Wednesday’s bond market has opened down slightly even though this morning’s important economic data was favorable to bonds. The stock markets are causing a problem for bonds with gains of 129 in the Dow and 55 points in the Nasdaq. The bond market is currently down 2/32 (1.78%), which with weakness late yesterday should push this morning’s mortgage rates slightly higher than Tuesday’s morning pricing.
March’s Retail Sales data was the first of this morning’s two pieces of economic data, both of which came at 8:30 AM ET. It showed a 0.3% decline in retail-level sales, falling well short of the 0.1% increase that was expected. Even a secondary reading that excludes costly and volatile auto sales came in below expectations (+0.2% vs +0.4%). These readings show that consumers spent less last month than many had thought Because consumer spending makes up such a huge part of the U.S. economy and bonds tend to thrive in weaker economic conditions, this is clearly good news for the bond and mortgage markets. Unfortunately, attention appears to be turned towards stocks and other things than this morning’s data.
The Labor Department posted March’s Producer Price Index (PPI) early this morning also. It showed a decline of 0.1% in both the overall and core readings when moderate increases were forecasted. Analysts were expecting to see a 0.3% rise in the overall reading and a 0.2% increase in the more important core data. This means that inflationary pressures at the producer level of the economy were much softer than analysts had predicted. Since inflation devalues a bond’s future fixed interest payments, this was also supposed to be good news for bonds and mortgage rates.
We have two afternoon events that may influence bond trading and possibly mortgage rates. The first is the 10-year Treasury Note auction. It is common to see some weakness in bonds ahead of the sales as participating firms sell current holdings to prepare for them. That may be contributing to this morning’s flat open in bonds despite favorable economic news. However, this weakness is usually only temporary if the sales are met with a decent demand. The results of the auction will be posted at 1:00 PM ET. If the demand from investors was strong, the bond market could rally during afternoon trading, leading to lower mortgage rates. If the sales were met with a poor demand, the afternoon weakness may cause upward revisions to mortgage pricing later today.
The Federal Reserve’s Beige Book report will also be posted during afternoon trading.
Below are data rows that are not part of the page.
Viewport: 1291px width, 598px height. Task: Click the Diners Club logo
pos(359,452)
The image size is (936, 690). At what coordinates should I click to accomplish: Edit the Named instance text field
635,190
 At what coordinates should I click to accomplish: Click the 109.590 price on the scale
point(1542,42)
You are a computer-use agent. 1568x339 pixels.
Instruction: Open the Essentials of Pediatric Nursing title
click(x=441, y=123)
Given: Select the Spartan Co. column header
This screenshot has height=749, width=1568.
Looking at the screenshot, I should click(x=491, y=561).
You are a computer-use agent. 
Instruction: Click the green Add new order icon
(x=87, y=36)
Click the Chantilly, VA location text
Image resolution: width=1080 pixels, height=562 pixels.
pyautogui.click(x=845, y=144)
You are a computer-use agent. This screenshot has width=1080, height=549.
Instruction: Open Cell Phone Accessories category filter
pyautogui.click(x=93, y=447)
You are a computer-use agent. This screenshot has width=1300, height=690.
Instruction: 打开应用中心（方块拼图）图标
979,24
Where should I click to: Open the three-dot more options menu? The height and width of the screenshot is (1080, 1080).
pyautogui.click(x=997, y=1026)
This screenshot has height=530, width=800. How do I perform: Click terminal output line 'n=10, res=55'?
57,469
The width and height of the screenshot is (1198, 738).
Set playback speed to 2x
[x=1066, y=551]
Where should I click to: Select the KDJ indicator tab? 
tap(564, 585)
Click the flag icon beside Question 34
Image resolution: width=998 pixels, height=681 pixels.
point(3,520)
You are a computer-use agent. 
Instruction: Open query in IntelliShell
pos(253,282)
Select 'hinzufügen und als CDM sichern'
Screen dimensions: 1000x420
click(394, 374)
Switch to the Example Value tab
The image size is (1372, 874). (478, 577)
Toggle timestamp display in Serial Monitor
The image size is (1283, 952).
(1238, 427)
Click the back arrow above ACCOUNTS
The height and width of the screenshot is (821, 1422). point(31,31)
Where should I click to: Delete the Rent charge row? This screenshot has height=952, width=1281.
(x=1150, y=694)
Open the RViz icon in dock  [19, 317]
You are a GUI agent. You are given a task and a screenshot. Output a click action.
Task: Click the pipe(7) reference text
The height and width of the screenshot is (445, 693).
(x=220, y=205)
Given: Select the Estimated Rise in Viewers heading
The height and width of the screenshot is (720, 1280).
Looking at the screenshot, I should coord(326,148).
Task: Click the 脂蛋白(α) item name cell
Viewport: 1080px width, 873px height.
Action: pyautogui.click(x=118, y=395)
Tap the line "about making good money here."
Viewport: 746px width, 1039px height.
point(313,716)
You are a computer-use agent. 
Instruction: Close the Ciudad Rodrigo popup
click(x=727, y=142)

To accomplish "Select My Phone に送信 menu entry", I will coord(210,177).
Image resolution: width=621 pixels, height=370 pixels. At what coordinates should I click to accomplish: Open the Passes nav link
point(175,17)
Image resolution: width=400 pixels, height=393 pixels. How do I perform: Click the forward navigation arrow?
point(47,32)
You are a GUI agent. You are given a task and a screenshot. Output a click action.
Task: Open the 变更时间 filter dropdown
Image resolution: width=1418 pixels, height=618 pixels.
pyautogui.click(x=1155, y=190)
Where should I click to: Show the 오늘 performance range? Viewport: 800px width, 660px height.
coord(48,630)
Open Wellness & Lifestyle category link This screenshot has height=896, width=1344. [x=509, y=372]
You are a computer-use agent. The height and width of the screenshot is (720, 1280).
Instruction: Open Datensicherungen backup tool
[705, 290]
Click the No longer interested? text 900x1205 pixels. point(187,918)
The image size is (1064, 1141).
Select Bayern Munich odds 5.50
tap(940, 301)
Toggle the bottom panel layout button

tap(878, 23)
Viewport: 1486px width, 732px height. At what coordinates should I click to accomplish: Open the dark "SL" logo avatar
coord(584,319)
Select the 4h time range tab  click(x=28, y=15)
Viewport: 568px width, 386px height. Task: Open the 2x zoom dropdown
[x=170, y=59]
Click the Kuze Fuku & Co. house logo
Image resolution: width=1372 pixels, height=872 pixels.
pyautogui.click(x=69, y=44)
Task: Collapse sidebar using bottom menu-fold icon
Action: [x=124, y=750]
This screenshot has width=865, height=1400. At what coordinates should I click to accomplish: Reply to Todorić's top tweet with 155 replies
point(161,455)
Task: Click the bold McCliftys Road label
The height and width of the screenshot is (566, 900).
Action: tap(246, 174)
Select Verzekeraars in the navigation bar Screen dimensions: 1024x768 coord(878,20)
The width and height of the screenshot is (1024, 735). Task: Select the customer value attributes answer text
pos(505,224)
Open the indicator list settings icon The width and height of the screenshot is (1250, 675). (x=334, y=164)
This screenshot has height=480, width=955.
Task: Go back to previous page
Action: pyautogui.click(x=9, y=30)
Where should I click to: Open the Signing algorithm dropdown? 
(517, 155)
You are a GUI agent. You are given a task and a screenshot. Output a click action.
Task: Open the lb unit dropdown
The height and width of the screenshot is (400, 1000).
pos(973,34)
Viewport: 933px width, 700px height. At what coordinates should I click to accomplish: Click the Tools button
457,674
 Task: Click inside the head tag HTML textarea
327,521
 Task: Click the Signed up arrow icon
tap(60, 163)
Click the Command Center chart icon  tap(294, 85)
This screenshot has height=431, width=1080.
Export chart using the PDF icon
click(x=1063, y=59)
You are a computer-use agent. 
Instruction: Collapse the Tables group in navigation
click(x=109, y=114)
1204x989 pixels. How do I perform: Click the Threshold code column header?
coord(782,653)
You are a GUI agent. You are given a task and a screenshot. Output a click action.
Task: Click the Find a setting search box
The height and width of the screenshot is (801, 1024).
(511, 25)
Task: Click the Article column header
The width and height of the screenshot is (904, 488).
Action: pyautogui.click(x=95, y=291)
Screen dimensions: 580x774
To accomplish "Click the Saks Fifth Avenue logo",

This report is named simply after the color of its cover but details economic conditions throughout the U.S. by Fed region. Since the Fed relies heavily on the contents of this report during their FOMC meetings, its results can have a fairly big impact on the financial markets and mortgage rates if it reveals any significant surprises. Generally speaking, signs of strong economic growth or inflation rising from the last update would be considered negative for bonds and mortgage rates. Slowing economic conditions with little sign of inflationary pressures would be ideal for mortgage rates. The report will be released at 2:00 PM ET, so any reaction will come during mid-afternoon hours.
There are two more economic reports scheduled for tomorrow morning, but one is much more important than the other. The key release is March’s Consumer Price Index (CPI) at 8:30 AM ET. This index is one of the more important pieces of data the bond market gets each month. It is similar to Today’s PPI but measures inflationary pressures at the consumer level of the economy. If inflation is rapidly rising, bonds become less appealing to investors, leading to bond selling and higher mortgage rates. As with the PPI, there are two readings in the index that traders watch- the overall and the core data. Analysts are expecting to see a 0.3% rise in the overall readings and a 0.1% increase in the core reading. The core data is the more important reading, which ideally would show a decline in prices at the consumer level, keeping inflation concerns subdued.
Last week’s unemployment numbers is the second release, also at 8:30 AM ET. They are expected to show that 268,000 new claims for unemployment benefits were filed last week. This would be a minor increase from the previous week’s 267,000 initial claims, indicating the employment sector softened just a tad last week. Since rising claims hints at a weakening employment sector, the larger the number the better the news it is for mortgage rates. Although, it is worth noting that because this is only a weekly snapshot, it usually takes a surprise increase or decline for the report to noticeably affect rates. Especially when its release accompanies a major inflation reading.